Family Investigated for Sending Child to College

An ace student who skipped high school to complete college was prevented from receiving the associate’s degree she earned while still a teenager. Because the child prodigy was not 19 years old, state education regulators in New York did not allow her to sit for a G.E.D., which the college required in order to award the degree.

Family Investigated for Sending Child to College

When child prodigy Angela Lipsman graduated from the eighth grade at New York City’s Public School 187, she immediately began taking full-time college-level courses at the Borough of Manhattan Community College and the Fashion Institute of Technology. Although the 15-year-old earned enough credits for an associate’s degree, her father, Daniel, became subject to an investigation for alleged educational neglect because Angela skipped high school to go directly to college.

Angela and her father live in the Washington Heights neighborhood. Daniel had vowed that he would “go to prison before my daughter goes to a city high school.” Local high schools suffer from overcrowding, and the educational environment is so poor that Washington Heights’ George Washington High School saw just 37 percent of the student body graduate on time in 1998.

New York Education Department regulations require children to be enrolled in school until the age of 17, and say that Angela cannot get a general equivalency diploma until she is 19. Even though Angela had maintained a 3.84 grade point average in her collegiate classes, the college would not give her the degree she earned because she never received a high school diploma. Daniel filed an age-discrimination lawsuit challenging the age requirements, but New York State Supreme Court Judge Bernard Malone ruled that Angela should not have been allowed to skip high school – even if it was to go straight to college.

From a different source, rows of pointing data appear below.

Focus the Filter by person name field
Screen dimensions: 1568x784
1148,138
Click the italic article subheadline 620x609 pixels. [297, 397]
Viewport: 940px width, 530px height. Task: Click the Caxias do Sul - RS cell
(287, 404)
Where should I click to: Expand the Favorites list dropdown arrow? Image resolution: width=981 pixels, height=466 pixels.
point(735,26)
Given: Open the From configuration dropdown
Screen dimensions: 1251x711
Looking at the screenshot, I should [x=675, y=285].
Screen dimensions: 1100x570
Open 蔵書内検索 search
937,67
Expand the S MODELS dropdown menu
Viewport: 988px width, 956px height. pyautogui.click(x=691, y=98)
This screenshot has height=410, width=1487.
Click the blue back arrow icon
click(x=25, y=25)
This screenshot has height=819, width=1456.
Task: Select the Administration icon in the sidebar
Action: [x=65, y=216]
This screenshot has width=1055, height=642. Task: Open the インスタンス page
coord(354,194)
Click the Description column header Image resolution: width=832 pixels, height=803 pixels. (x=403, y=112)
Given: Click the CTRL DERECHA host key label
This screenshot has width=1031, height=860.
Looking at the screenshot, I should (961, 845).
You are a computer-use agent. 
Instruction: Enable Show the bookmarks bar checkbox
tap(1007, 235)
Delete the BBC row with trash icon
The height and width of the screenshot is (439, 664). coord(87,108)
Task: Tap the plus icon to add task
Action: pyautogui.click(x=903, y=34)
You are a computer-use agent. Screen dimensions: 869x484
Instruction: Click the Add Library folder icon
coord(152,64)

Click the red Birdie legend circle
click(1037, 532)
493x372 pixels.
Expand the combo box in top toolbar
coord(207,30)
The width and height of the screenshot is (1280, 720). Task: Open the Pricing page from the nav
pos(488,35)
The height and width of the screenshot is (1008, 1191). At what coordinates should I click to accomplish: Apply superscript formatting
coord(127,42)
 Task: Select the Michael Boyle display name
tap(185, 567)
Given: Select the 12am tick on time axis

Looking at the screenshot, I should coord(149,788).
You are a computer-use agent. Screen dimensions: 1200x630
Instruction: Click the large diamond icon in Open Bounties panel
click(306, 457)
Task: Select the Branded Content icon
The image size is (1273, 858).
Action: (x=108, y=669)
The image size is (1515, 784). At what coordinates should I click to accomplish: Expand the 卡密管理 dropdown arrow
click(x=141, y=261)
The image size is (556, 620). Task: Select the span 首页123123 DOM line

Daniel Lipsman asserts that the state should not dictate what age a child must be in order to move on to the next level of schooling: “If the kid can demonstrate the achievement, give him or her the credential. She has a birth certificate. A G.E.D. is not a substitute birth certificate. This law is irrational and serves no legitimate governmental interest.”

Angela had to travel to New Jersey in order to take her GED test. She then faxed the results to Excelsior College in Albany. Ironically, she received her associate’s degree a week before she got her GED. In January, 2005, Angela received her bachelor’s degree with a 3.87 G.P.A. from her 53 undergraduate courses. She has completed four graduate courses and plans to earn a master’s degree before she turns 18.